[Raw entries]
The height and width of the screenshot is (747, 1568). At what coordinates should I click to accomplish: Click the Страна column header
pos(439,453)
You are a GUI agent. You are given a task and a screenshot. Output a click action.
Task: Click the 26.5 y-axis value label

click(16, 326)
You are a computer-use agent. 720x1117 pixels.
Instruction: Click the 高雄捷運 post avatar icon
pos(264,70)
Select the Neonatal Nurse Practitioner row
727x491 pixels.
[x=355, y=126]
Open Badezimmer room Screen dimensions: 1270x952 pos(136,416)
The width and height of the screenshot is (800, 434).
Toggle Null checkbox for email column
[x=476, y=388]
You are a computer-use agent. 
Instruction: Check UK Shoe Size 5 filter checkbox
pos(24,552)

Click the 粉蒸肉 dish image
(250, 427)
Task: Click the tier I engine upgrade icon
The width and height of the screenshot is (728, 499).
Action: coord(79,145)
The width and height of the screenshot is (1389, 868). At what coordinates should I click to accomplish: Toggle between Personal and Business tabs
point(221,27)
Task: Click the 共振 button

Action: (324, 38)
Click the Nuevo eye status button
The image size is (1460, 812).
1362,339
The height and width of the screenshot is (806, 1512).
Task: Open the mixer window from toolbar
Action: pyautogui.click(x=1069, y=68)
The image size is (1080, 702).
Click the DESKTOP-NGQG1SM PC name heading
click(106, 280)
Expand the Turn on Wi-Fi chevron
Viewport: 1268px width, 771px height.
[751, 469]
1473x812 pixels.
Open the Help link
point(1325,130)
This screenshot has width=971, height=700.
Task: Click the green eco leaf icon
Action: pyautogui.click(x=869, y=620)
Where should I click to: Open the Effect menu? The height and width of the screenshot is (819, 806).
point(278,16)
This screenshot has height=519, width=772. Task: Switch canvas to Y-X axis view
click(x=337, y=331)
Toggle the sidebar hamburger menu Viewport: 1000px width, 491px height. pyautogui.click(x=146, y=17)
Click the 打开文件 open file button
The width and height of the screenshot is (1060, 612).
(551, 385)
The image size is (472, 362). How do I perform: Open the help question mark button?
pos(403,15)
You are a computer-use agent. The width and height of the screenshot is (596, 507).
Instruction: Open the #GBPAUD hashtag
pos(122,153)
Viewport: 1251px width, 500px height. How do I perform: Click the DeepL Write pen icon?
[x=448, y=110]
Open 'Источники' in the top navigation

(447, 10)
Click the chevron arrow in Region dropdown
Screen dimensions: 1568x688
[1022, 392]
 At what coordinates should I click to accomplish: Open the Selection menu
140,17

→ **GIVEN REQUEST**
Turn all of the raw entries above into a numbered list with one line per item, leaving out the blank lines.

→ **THE OUTPUT**
1. The height and width of the screenshot is (747, 1568). At what coordinates should I click to accomplish: Click the Страна column header
2. pos(439,453)
3. You are a GUI agent. You are given a task and a screenshot. Output a click action.
4. Task: Click the 26.5 y-axis value label
5. click(16, 326)
6. You are a computer-use agent. 720x1117 pixels.
7. Instruction: Click the 高雄捷運 post avatar icon
8. pos(264,70)
9. Select the Neonatal Nurse Practitioner row
10. 727x491 pixels.
11. [x=355, y=126]
12. Open Badezimmer room Screen dimensions: 1270x952 pos(136,416)
13. The width and height of the screenshot is (800, 434).
14. Toggle Null checkbox for email column
15. [x=476, y=388]
16. You are a computer-use agent. 
17. Instruction: Check UK Shoe Size 5 filter checkbox
18. pos(24,552)
19. Click the 粉蒸肉 dish image
20. (250, 427)
21. Task: Click the tier I engine upgrade icon
22. The width and height of the screenshot is (728, 499).
23. Action: coord(79,145)
24. The width and height of the screenshot is (1389, 868). At what coordinates should I click to accomplish: Toggle between Personal and Business tabs
25. point(221,27)
26. Task: Click the 共振 button
27. Action: (324, 38)
28. Click the Nuevo eye status button
29. The image size is (1460, 812).
30. 1362,339
31. The height and width of the screenshot is (806, 1512).
32. Task: Open the mixer window from toolbar
33. Action: pyautogui.click(x=1069, y=68)
34. The image size is (1080, 702).
35. Click the DESKTOP-NGQG1SM PC name heading
36. click(106, 280)
37. Expand the Turn on Wi-Fi chevron
38. Viewport: 1268px width, 771px height.
39. [751, 469]
40. 1473x812 pixels.
41. Open the Help link
42. point(1325,130)
43. This screenshot has width=971, height=700.
44. Task: Click the green eco leaf icon
45. Action: pyautogui.click(x=869, y=620)
46. Where should I click to: Open the Effect menu? The height and width of the screenshot is (819, 806).
47. point(278,16)
48. This screenshot has height=519, width=772. Task: Switch canvas to Y-X axis view
49. click(x=337, y=331)
50. Toggle the sidebar hamburger menu Viewport: 1000px width, 491px height. pyautogui.click(x=146, y=17)
51. Click the 打开文件 open file button
52. The width and height of the screenshot is (1060, 612).
53. (551, 385)
54. The image size is (472, 362). How do I perform: Open the help question mark button?
55. pos(403,15)
56. You are a computer-use agent. The width and height of the screenshot is (596, 507).
57. Instruction: Open the #GBPAUD hashtag
58. pos(122,153)
59. Viewport: 1251px width, 500px height. How do I perform: Click the DeepL Write pen icon?
60. [x=448, y=110]
61. Open 'Источники' in the top navigation
62. (447, 10)
63. Click the chevron arrow in Region dropdown
64. Screen dimensions: 1568x688
65. [1022, 392]
66.  At what coordinates should I click to accomplish: Open the Selection menu
67. 140,17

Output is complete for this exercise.